**Problem requirements**
Convert the lines from the line containing "At what coordinates" through the line containing "[x=245, y=142]", inclusive, into a Markdown table with columns n and Line, one row per line, skipping blank lines and omitting pictures.

**Entries provided**
========================================================================
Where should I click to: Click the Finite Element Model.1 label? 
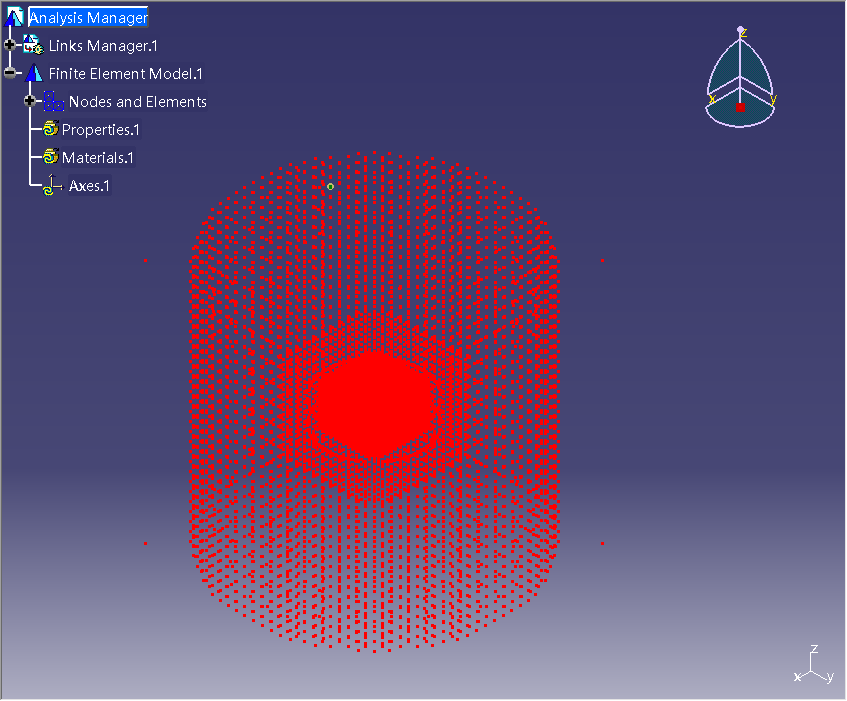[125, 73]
========================================================================
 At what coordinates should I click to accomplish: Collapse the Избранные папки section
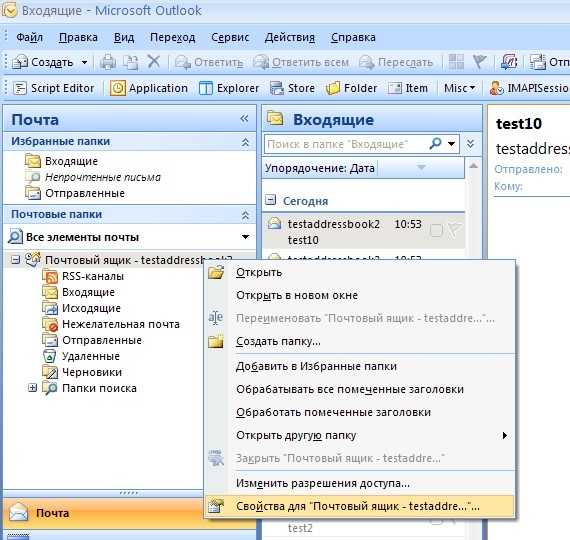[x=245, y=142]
========================================================================
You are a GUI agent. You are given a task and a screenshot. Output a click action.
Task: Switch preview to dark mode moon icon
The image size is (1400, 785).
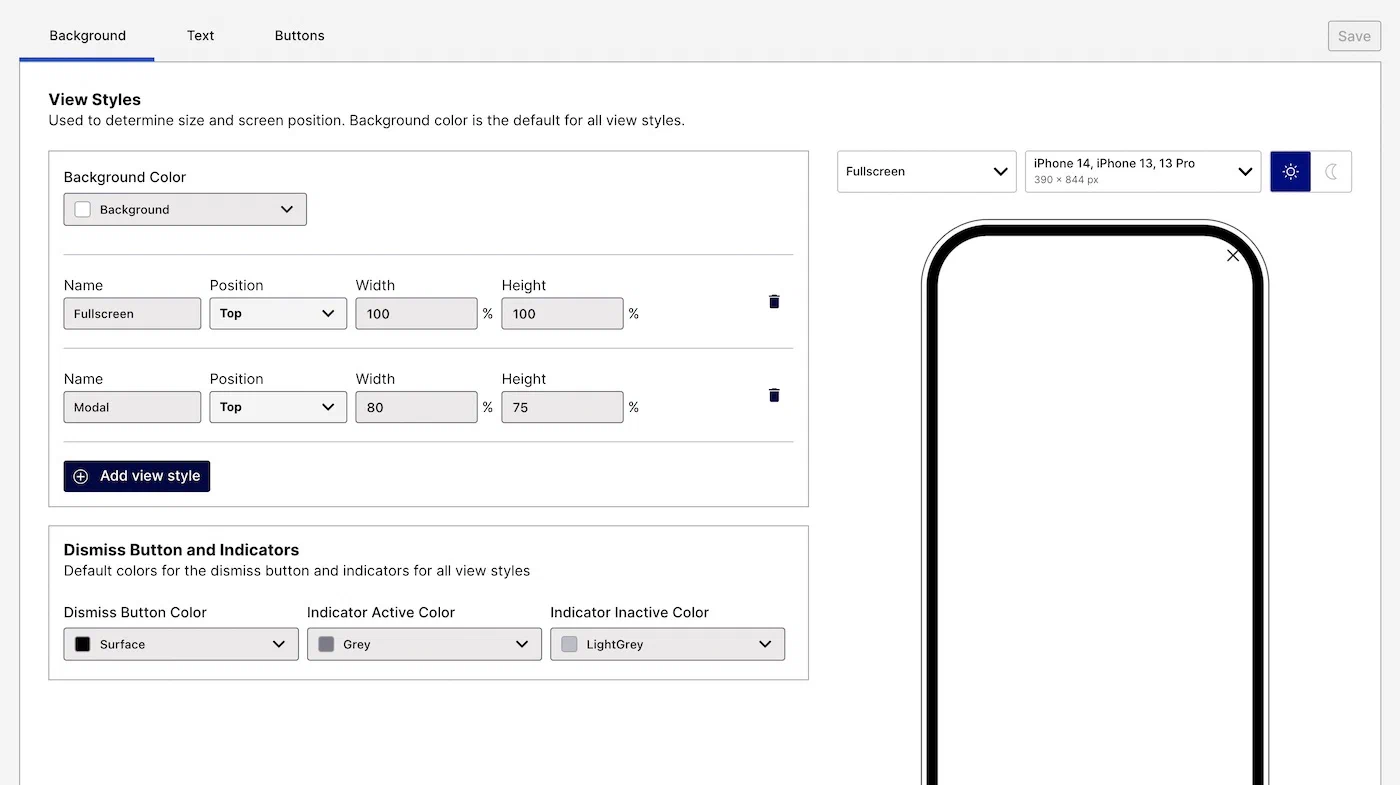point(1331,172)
========================================================================
**Task result**
| n | Line |
|---|---|
| 1 |  At what coordinates should I click to accomplish: Collapse the Избранные папки section |
| 2 | [x=245, y=142] |